MONDAY, May 16, 2022 (HealthDay News) -- Patients with chronic obstructive pulmonary disease (COPD) are more likely to have coronary heart disease (CHD), but no specific phenotypes have a higher risk, according to a study published online April 27 in PLOS ONE.
Christina D. Svendsen, from Haukeland University Hospital in Bergen, Norway, and colleagues examined whether COPD patients have a true higher risk for CHD than people without COPD. The analysis included 347 COPD patients and 428 non-COPD controls who completed coronary computed tomography angiography (CCTA) and pulmonary CT.

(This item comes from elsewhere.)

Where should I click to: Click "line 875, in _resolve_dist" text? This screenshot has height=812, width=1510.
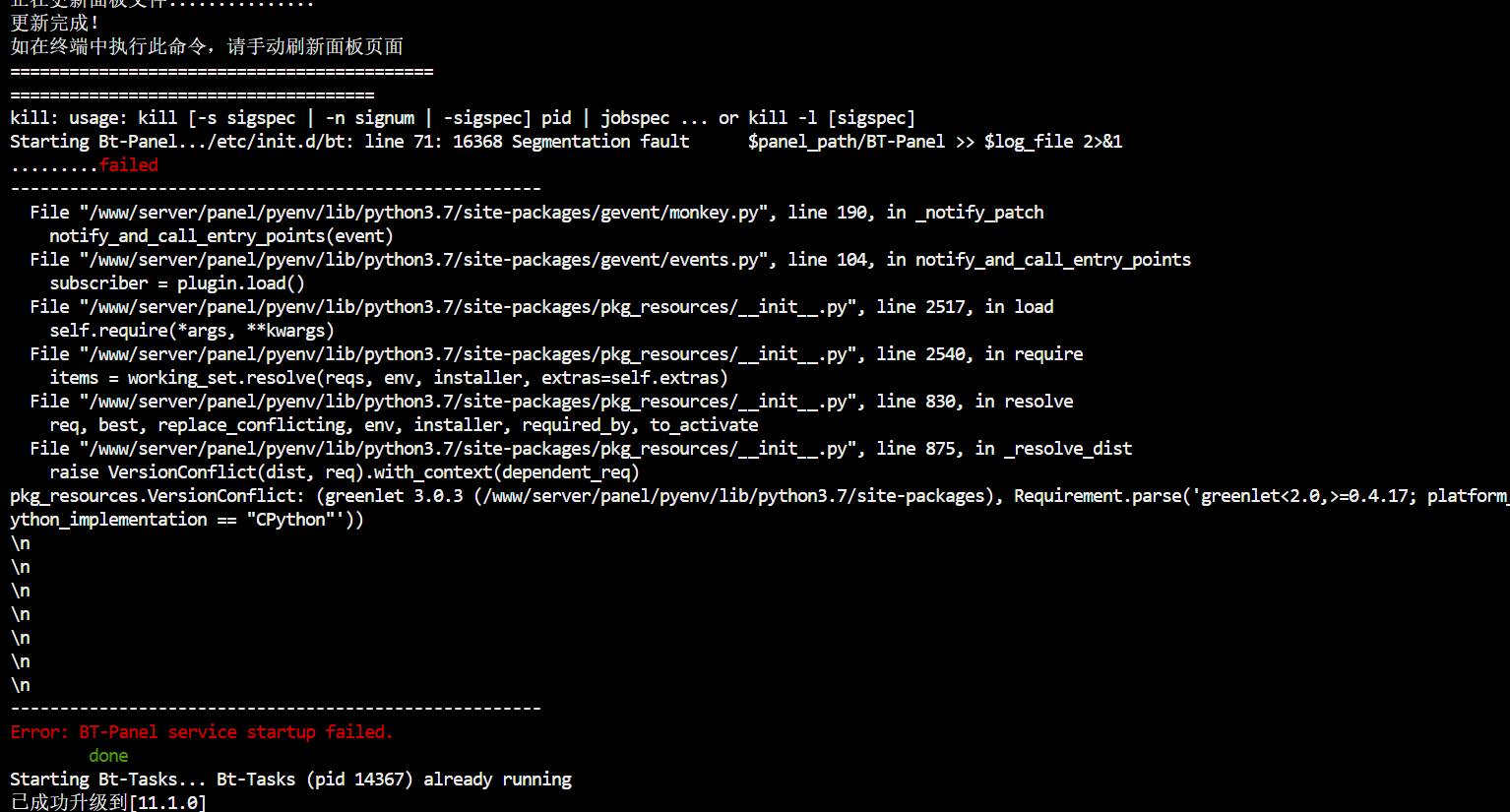pos(1004,449)
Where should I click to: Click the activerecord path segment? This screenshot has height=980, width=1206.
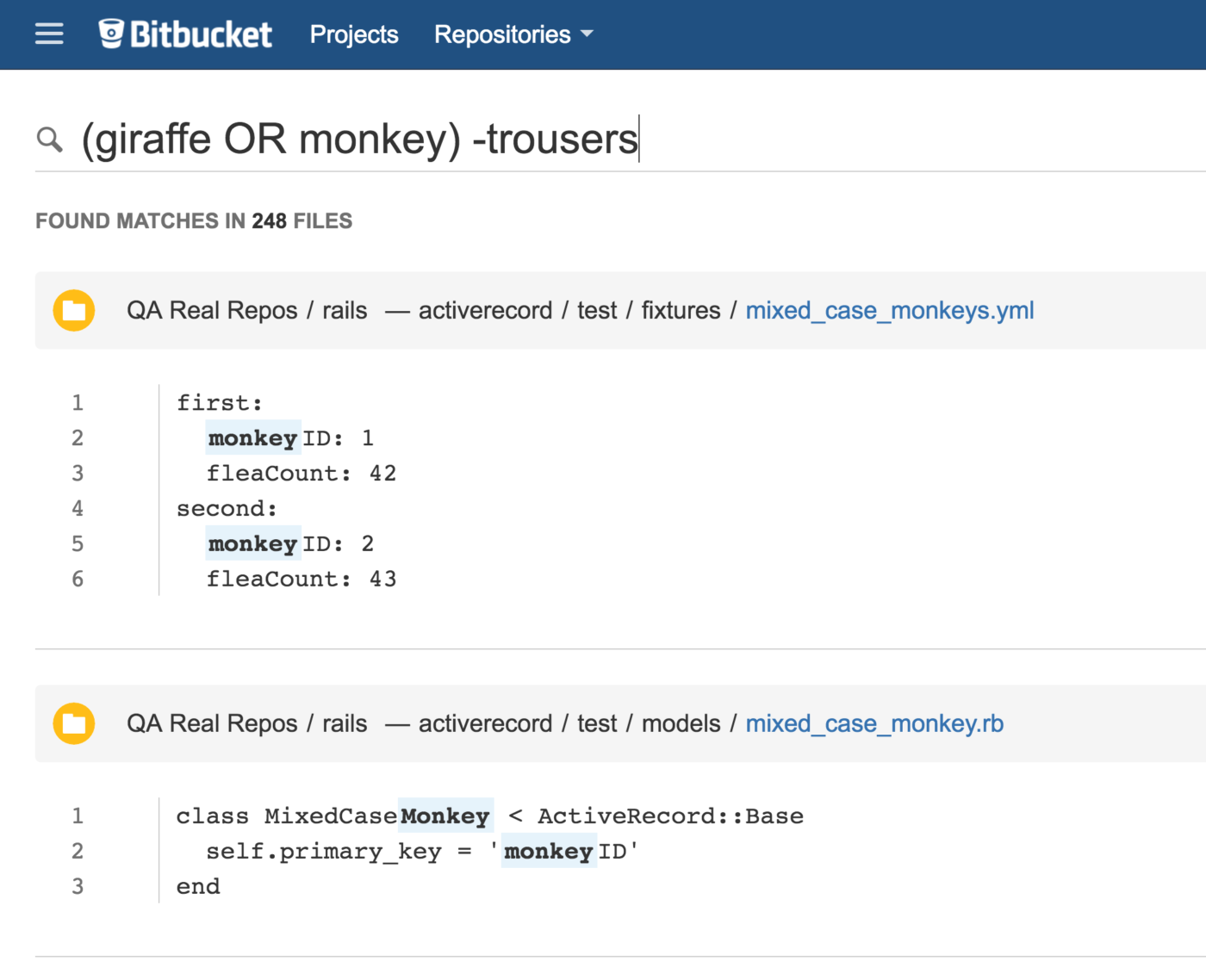click(486, 310)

The researchers found that when adjusting for sex, age, body composition, pack-years, C-reactive protein, cholesterol/blood pressure-lowering medication use, and diabetes mellitus, the risk for having significant stenosis trended higher for COPD patients versus controls. Similarly, the risk for having coronary stenosis and a calcium score (CaSc) >100 was higher in COPD patients. No variable was associated with significant stenosis among COPD patients, but the risk for CaSc >100 in COPD patients was associated with male sex, age, and statin use, after adjusting for body composition, pack-years, C-reactive protein, use of angiotensin-converting enzyme inhibitors or angiotensin receptor blockers, diabetes, emphysema score, Global Initiative for Chronic Obstructive Lung Disease category, exacerbation frequency, eosinophilia, and hypoxemia.
"This study shows the importance of early detection of coronary heart disease among COPD patients, especially considering the overlapping symptoms," Svendsen said in a statement.